L’imagerie déréalise et semble le fruit d’un regard quelque peu borné, qui passe à côté de la beauté du monde, n’attend pas qu’elle survienne (un véritable crépuscule restera toujours plus beau qu’un ciel rougit à l’ordinateur, mais il faut alors un cinéaste qui ait la patience et le goût de l’attendre). Elle peut certes offrir une émotion picturale proche de celle offerte par le dessin ou la peinture, mais un tableau ou un dessin se suffisent à eux-mêmes, tandis qu’au cinéma, une image ne peut se suffire à elle-même, elle a un besoin de parler aux autres. C’est ici l’écueil de The Curious Case of Benjamin Button : ses défis ne sont pas tant des défis de mise en scène que des défis de visualisation, certains parfaitement relevés par ailleurs (les effets spéciaux de vieillissement/rajeunissement sont remarquables). Songeons simplement à la mort de la mère noire dans ce film et à la scène d’enterrement d’Imitation of Life de Douglas Sirk pour mesurer ce qu’un plan de cinéma est capable de produire comme émotion quand le cinéaste se pose des questions de mise en scène (dans le film de Sirk, une contre-plongée et un travelling) et pas seulement de visualisation.
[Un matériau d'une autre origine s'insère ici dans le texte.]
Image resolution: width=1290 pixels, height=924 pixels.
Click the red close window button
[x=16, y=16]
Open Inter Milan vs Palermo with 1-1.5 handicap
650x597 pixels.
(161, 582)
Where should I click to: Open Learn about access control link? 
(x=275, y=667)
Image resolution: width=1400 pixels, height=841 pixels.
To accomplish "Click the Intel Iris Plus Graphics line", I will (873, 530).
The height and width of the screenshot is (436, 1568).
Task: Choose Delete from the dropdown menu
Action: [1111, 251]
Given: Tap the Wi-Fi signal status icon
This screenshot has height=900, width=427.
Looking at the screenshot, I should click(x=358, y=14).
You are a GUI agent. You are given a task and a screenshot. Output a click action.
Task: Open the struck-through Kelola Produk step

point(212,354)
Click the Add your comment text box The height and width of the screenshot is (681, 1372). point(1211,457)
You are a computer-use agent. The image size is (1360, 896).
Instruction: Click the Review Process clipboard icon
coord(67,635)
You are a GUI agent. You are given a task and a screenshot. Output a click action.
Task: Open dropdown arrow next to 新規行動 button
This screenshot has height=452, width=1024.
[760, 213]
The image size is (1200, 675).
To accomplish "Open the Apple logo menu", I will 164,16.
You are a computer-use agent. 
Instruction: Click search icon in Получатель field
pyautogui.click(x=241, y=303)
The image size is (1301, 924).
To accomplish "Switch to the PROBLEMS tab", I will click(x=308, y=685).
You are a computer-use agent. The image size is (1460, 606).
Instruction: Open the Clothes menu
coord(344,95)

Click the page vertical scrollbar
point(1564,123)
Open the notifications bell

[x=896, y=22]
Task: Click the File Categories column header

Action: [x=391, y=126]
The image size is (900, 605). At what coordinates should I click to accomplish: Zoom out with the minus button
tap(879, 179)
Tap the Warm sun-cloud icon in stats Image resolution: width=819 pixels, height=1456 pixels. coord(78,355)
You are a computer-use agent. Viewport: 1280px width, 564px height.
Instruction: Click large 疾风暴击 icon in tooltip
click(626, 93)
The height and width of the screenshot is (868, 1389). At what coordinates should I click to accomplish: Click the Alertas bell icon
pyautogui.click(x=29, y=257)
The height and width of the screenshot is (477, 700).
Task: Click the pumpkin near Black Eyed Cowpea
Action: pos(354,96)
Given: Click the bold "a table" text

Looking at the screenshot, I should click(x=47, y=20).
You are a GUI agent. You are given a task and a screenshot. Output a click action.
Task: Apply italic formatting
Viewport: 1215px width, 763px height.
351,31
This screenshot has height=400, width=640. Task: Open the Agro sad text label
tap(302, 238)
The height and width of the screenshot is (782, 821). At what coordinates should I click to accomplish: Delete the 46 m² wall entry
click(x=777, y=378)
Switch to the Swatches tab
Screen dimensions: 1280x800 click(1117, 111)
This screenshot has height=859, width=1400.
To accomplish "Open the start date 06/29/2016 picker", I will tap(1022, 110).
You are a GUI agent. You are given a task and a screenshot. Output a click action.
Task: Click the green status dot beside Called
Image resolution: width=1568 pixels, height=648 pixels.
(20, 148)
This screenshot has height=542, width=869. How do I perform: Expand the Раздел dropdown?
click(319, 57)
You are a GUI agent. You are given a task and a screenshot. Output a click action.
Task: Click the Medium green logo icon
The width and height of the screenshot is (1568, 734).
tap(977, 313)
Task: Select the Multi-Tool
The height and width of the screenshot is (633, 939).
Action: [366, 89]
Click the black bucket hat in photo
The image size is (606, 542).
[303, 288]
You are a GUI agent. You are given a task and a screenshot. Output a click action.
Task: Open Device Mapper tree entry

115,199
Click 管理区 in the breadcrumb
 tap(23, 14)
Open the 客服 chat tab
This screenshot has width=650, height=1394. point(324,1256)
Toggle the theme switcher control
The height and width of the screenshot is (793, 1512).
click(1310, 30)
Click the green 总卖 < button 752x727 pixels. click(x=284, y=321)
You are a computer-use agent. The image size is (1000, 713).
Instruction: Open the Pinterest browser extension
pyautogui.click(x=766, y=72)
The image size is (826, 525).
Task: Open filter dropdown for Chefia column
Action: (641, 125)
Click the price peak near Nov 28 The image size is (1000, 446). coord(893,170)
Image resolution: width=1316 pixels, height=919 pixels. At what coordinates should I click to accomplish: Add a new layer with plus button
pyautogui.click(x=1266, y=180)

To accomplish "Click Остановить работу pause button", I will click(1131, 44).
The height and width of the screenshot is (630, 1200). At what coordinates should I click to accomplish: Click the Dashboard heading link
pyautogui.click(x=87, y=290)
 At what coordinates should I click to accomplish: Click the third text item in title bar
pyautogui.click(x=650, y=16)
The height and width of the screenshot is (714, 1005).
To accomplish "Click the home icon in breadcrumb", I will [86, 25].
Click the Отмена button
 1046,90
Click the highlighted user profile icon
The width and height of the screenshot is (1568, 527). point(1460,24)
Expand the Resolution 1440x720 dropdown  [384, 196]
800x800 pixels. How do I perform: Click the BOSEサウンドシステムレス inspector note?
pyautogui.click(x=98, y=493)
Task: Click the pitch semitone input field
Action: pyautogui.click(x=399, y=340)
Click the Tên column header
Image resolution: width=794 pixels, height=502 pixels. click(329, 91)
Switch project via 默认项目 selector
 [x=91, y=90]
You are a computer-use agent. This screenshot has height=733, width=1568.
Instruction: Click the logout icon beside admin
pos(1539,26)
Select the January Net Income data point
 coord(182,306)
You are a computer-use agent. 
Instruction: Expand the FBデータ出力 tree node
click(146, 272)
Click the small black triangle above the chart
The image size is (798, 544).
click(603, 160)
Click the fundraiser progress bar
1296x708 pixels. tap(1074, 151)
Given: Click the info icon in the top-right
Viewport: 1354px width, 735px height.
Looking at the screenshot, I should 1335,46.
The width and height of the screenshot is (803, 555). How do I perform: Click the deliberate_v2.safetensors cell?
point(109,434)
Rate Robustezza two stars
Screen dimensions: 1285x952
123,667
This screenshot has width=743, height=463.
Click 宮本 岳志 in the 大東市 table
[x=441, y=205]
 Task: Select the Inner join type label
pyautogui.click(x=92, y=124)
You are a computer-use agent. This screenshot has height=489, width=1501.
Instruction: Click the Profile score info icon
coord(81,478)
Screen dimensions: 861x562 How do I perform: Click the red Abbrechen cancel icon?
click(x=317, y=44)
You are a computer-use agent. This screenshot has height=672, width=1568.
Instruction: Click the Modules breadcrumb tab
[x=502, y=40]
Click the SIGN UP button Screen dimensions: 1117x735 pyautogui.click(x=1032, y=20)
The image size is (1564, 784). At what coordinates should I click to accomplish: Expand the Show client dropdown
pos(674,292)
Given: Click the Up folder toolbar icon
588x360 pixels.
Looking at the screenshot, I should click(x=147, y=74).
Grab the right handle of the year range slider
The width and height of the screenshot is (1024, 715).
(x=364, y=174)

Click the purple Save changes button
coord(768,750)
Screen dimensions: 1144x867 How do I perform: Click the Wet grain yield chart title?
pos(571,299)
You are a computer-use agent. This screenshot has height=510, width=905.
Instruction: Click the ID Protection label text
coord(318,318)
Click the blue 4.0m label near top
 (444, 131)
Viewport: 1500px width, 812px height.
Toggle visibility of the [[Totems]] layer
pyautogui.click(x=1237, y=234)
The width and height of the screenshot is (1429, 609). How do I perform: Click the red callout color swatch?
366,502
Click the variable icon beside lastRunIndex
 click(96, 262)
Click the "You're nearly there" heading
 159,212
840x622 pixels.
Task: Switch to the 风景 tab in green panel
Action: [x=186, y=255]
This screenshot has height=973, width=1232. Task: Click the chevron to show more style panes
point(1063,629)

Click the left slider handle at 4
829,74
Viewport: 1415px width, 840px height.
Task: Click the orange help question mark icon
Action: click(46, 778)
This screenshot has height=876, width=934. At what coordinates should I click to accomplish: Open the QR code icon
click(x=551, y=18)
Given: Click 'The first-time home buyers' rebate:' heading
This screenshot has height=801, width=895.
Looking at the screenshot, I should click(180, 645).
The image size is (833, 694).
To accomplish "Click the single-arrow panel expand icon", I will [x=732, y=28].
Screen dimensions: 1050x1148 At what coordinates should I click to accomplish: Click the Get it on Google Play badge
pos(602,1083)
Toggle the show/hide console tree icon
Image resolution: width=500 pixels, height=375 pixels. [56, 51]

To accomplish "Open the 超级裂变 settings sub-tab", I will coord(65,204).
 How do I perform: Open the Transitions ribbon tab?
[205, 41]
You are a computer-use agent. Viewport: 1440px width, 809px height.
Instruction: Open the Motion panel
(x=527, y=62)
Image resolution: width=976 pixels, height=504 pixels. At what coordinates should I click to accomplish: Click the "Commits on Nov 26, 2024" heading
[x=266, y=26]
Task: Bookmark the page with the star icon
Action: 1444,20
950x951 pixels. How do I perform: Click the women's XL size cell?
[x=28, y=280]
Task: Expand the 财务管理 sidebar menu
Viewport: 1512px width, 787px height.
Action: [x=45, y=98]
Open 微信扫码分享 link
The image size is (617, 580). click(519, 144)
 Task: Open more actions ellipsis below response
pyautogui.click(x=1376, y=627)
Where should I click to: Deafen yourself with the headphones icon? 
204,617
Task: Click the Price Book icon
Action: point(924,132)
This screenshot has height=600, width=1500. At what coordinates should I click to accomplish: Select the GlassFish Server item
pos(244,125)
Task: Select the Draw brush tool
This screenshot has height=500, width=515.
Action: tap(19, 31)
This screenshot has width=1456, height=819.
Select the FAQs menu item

C’est donc bien en ce sens que le film est en-deçà de son sujet, en amoindrit la force et nous vaut par instants une crainte aussi étrange que le destin de son héros : quand, l’espace de quelques plans, le spectateur ne craint plus pour sa vie à lui, mais pour la seule capacité des effets spéciaux à tenir jusqu’au bout leur pari.